Art the end of the broadcast, it was revealed that $4.350 million had been raised for Rural Aid’s disaster relief program.
It will go to purchasing hay and providing water and financial assistance for fire and drought-affected farmers.
The show was organised primarily by Glenn Wheatley’s Talentworks, which last year raised over $2 million for a similar show in Tamworth.
Farnham’s set, reflecting his wide demographic following, is said to have sparked off at least $1 million worth of viewer donations.
The four voices – Farnham, Jon Stevens, Vanessa Amorosi and Daryl Braithwaite – put in the sort of road-tough anthemic hit-laden performances that had the huge crowd at the Mornington Racecourse in Victoria singing and dancing along.
Amorosi was a stand-out, at one point leaping into the crowd to sing ‘Absolutely Everybody’, which startled security.

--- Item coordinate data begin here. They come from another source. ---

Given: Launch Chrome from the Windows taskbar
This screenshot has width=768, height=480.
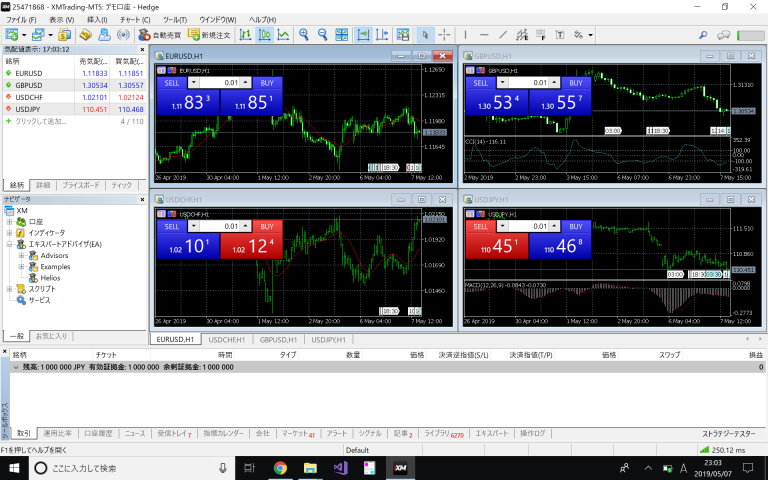Looking at the screenshot, I should point(280,468).

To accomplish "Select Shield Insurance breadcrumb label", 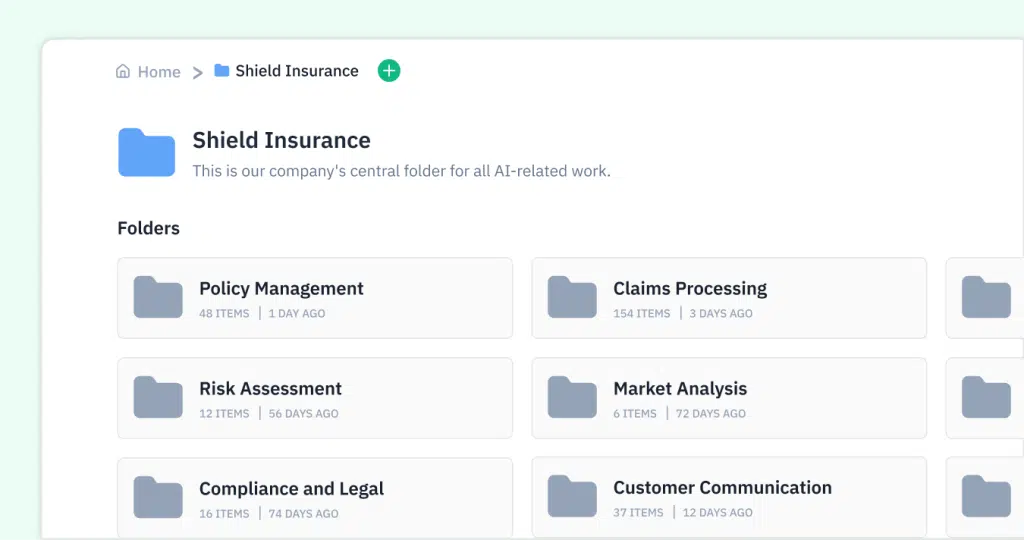I will [x=296, y=71].
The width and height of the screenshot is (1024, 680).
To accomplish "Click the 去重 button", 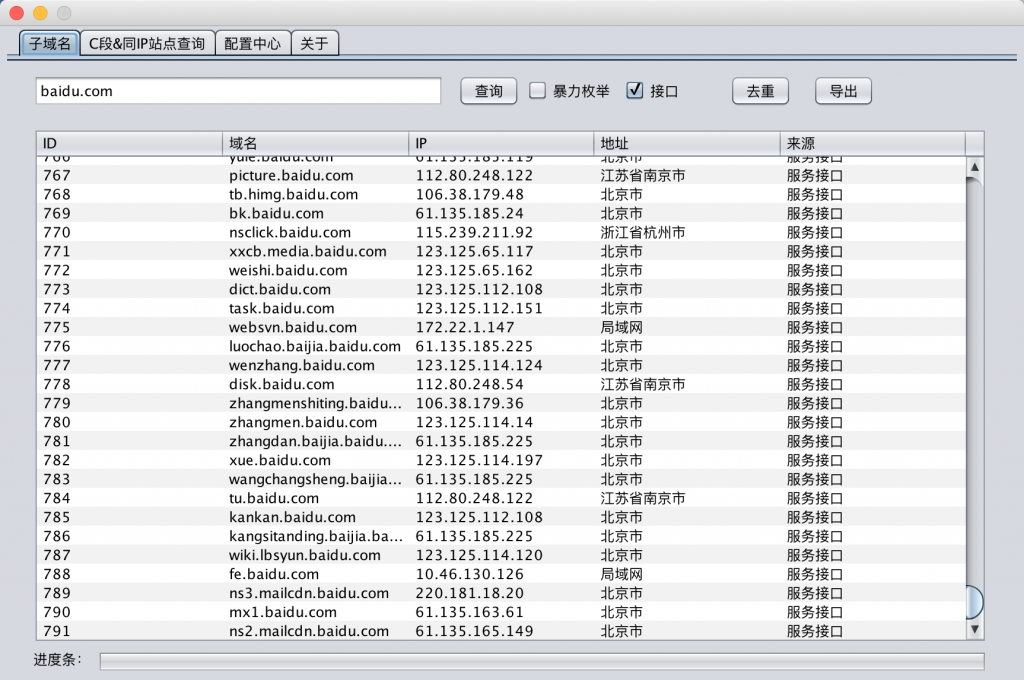I will tap(760, 91).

She accentuated her plea for those doing it tough to “talk things over, don’t be isolated” with a version of Slim Dusty’s Pat Duncan-written ‘Love to Have a Beer with Duncan’ and admitting Duncan was the only artist from she asked for an autograph.
Also on the bill were The Black Sorrows With Vika & Linda, John Williamson, All My Exes Live In Texas, Tim Wheatley and Little Georgia.
Many of the song lyrics echoed the sentiment of the show – Stevens’ “reach out and touch someone”, “Wait for rain to come down, wait for rain all year round” from Farnham’s ‘Talk Of The Town’, “Love is in you, love is on their side” from the Sorrows’ ‘Harley And Rose’, and “everybody needs a human touch” from Amorosi’s ‘Absolutely Everybody’.
Throughout Nine’s production (the concert was also broadcast on 37 Triple M stations), there were cutaways to stories about the problems farmers were facing, and ways to help the stricken farming community.
These included initiatives as Buy From The Bush and suggestions that Aussies take their holidays in rural areas rather than go overseas.
Rural Aid revealed it was sending off 2,000 credit cards worth $500 each to families for groceries.
1,500 of the rural community had signed up for assistance from Rural Aid in November alone.
Corporations pitched in with pledges of up to $1.2 million each, 300 of Commonwealth Bank staffers gave up their Sundays to man the call centres, and some donors gave up entire week’s wages.
Much of the donations actually came from the bush, with farmers saying “Yeah we’re doing it tough, but others are doing it tougher.”
Donations are still being collected today at haymate.org.au.